We headed out too Cirque creek, as a lot of the lower ice had disappeared. The three and half hour walk in was rewarded by beautiful thick ice, we headed to the lower tear where there are five routes of impeccable quality which have never been named, but get climbed most years, due to their stability. I climbed a fabulous pitch of ice then neve and I belayed off an enormous icicle 45m up and brought up Paula and Al, who was singing ‘barnacle bill’ in fine spirits. Ben Dare and Danny Murphy were climbing an impressive new route across the way from us. Back at the hut we decided to name, the unnamed classics, for the sake of the guidebook. No one tried to claim the lines as this would be ridiculous, as they had been climbed back in the day and many times since. Jude made us all french onion soup, and presented a homemade pavlova, which had been transported all the way from Queenstown.

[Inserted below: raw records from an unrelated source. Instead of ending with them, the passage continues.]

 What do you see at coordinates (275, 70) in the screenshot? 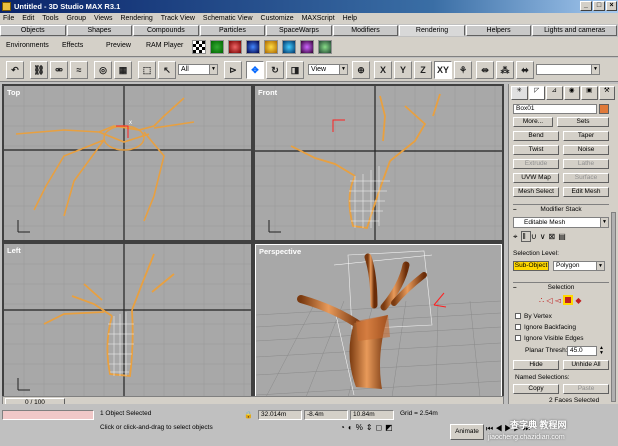
I see `select-and-rotate-icon: ↻` at bounding box center [275, 70].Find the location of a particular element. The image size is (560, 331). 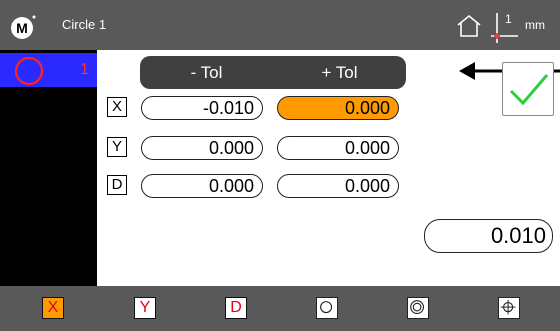

x-plus-tol-field: 0.000 is located at coordinates (338, 108). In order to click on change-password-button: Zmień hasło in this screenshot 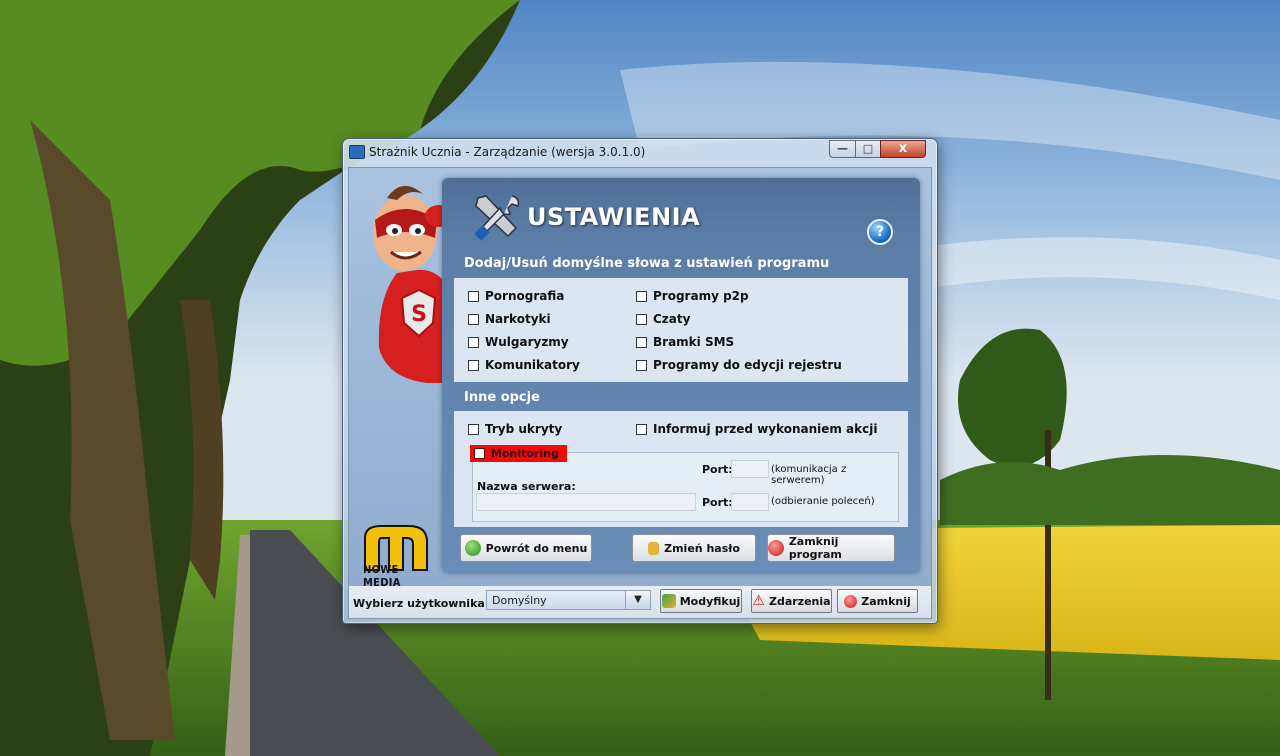, I will do `click(694, 548)`.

Saturday brought more soggy weather, we pottered around the hut. The guys had become very house proud, and the hut was spotless, foody smells abounded. We played scrabble and hatched plans for Sunday.
On Sunday Paula McFarlane, Myself and Linkoln Quillem teamed up to climb “The Visionary” on the Homer Tunnel Bluffs, we topped out after swinging leads for 180m of dodgy snow and good neve/ice and then had to climb the saddle for a further 200m in less than ideal conditions. At last! We had topped out on a Darran’s Winter route! As far as we know this was the first repeat, as it was originally climbed at the meet in 2014.
Home, with a tired but warm and fuzzy feeling in my guts, psyched for whatever else winter has to offer.
List of new routes:
The Key (Skelton/Walker) III 4+, 550m The big gully right of Coumshingaun
Ether (Fortune/Dare) III 5+, 220m Diagonal groove left of Stirling Moss
Crystal Ship (Fortune/Dare) III 7, 50m Prominent ice pillar on upper Mcpheron cirque central
Canyonero (Fortune/Measures) I 6, 30m Hard mixed line RHS Tunnel Bluffs
Freycinet (McDowell/Quillem) III 3+ Gully ridge line at the entrance to Cirque Creek
List of repeats:
Stirling Moss (first ascent in approx. 20 years, R Measures), Squealing, Coumshingaun, Gabites/ Rogan, Blurred vision, The visionary, Barrier Knob.
Ski and Snowboard descents from the homer saddle.
Ski traverse of McPhersone/Talbot traverse in 6.5 hours, including 45min lunch stop! (R Measures).
Many Thanks to Al Walker for all his hard work organising this event, it was a real cracker!